Short problem 1 –
Turn everything in the rows below, from the line containing "How do I perform: Focus" down to the end of the rows, into a JSON list of strings with one string per line and blank lines omitted. Leave the pictures out.

Page excerpt –
[BEGIN]
I didn't expect that all of those projects would fold, and I would rather have more direct competition, but they did and we're still here.
There have been at least 3-4 other 're-write' rules projects that have popped up since we started. None of them are (IMO) all that great as games, but each has a small, loyal following all the same.
Take away: If you make something just a little bit different than what players know, then they'll all be disappointed in some way by what you do. But if you make something new, then they don't bring the same kind of expectations to your game that they would otherwise. As Drgnvale noted.
The Nature Of 40K's Game System
Once you get into analyzing the 40K game at all (as I did while playing it competitively), it quickly becomes apparent that the thing can't be balanced, because there is no logical consistency to it. The system itself has so much randomness, and so many exceptions built into it that balancing it without a complete rewrite is nigh on impossible. All you can hope to do is guess better than GW on what something should cost.
Orks, for instance (and certain Necron units), are particularly unbalanceable. Nothing about them is consistent, and you have units where you roll dice to see how many more dice you can roll. Or where successful attacks will spawn more and more attacks. How can you possibly balance that?
I've written computer programs to determine the average results of 40K shooting attacks, and it required 100,000+ simulated attack runs to come up with a consistent average that varied less than 1%. But as soon as you start rolling for your number of attacks (Lootas), it took almost 400,000 simulated runs to come up with an average.
Will you ever play that many games in your life? Does the entire 40K community play that many games in a month, or even six? Hell no!
So the randomness needs to be reduced so that you don't have players getting good statistical runs where unit X is awesome and should cost 3X more, while others hate it and think that it should cost 3X less. Who's right? They both are, because the system itself is too random to meaningfully compare to the relatively small number of games that you'll ever play of it.
[END]
Rows from a screen grounding dataset:
[BEGIN]
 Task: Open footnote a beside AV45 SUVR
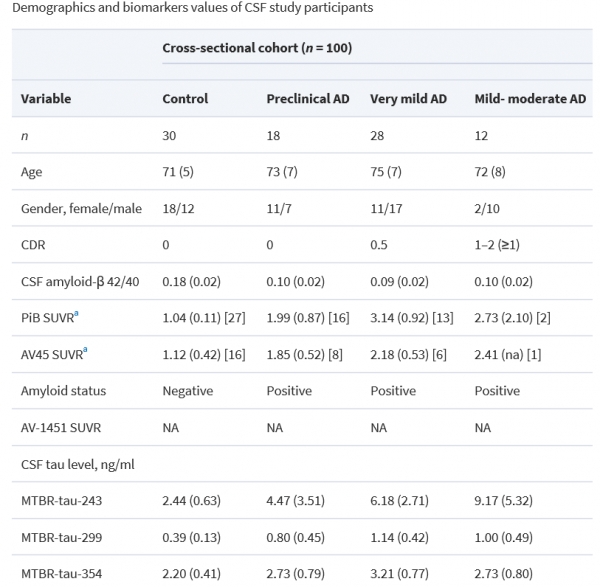pos(84,350)
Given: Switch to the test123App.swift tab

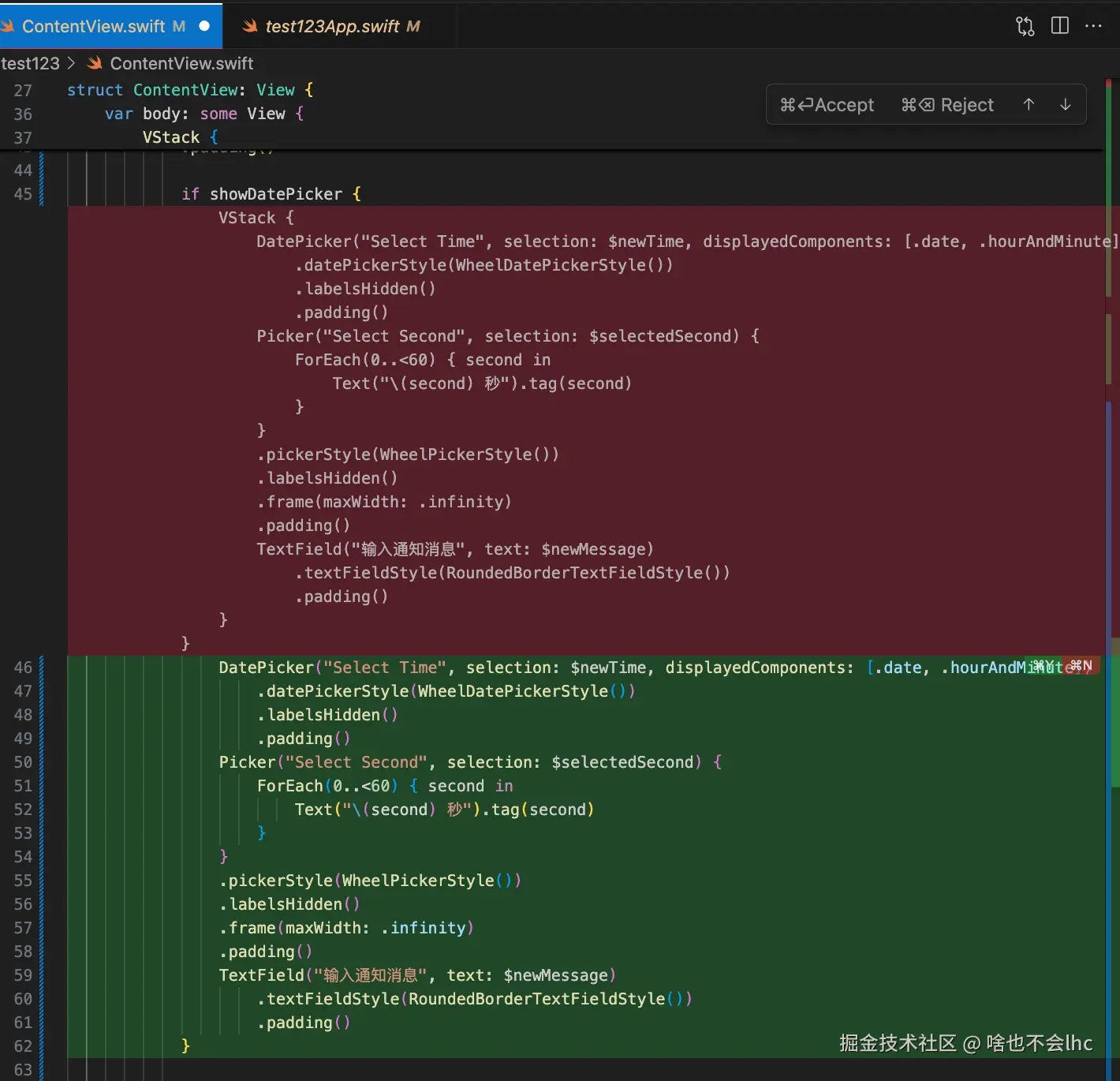Looking at the screenshot, I should 331,26.
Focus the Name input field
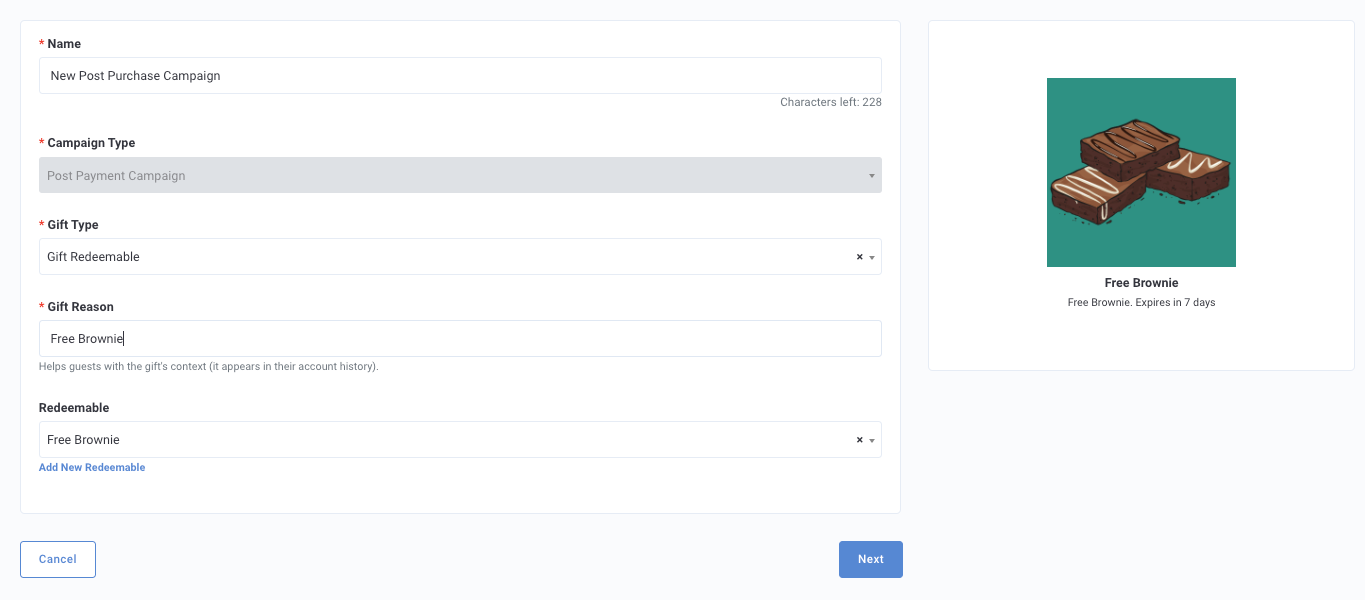This screenshot has width=1365, height=600. [x=460, y=75]
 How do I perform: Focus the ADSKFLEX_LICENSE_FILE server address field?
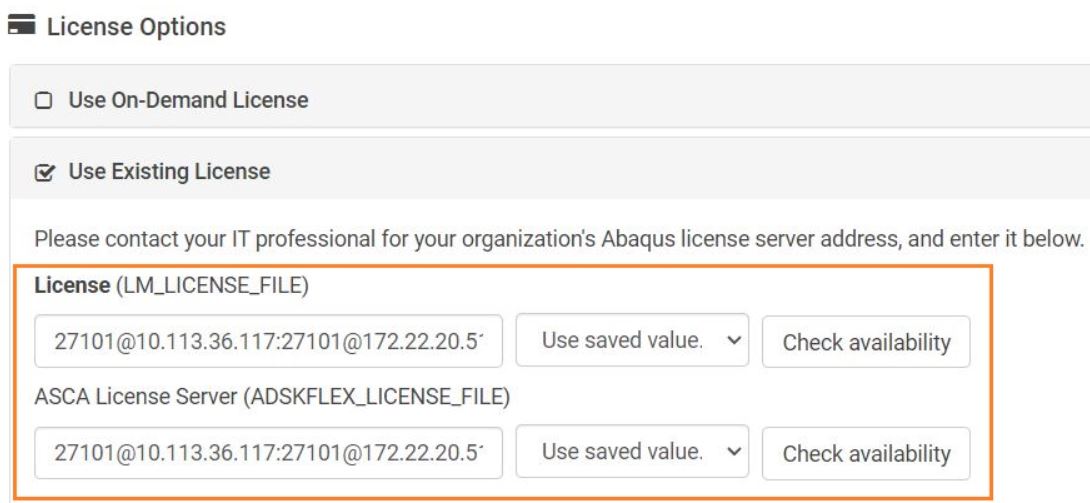pos(268,452)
[END]
Short problem 2 –
Check the following statements against the excerpt on 40K balance above, answering yes or no for each and quoting the words that decide it: (a) More than 100,000 simulated attack runs were needed to get a consistent average for shooting attacks. (b) Orks are presented as a faction that is easy to balance. (c) At least three or four other rewrite rules projects have appeared.

Expected output 1 –
[
  " How do I perform: Focus the ADSKFLEX_LICENSE_FILE server address field?",
  "pos(268,452)"
]

Expected output 2 –
(a) Yes: "it required 100,000+ simulated attack runs to come up with a consistent average that varied less than 1%"
(b) No: "Orks, for instance (and certain Necron units), are particularly unbalanceable."
(c) Yes: "There have been at least 3-4 other 're-write' rules projects that have popped up since we started."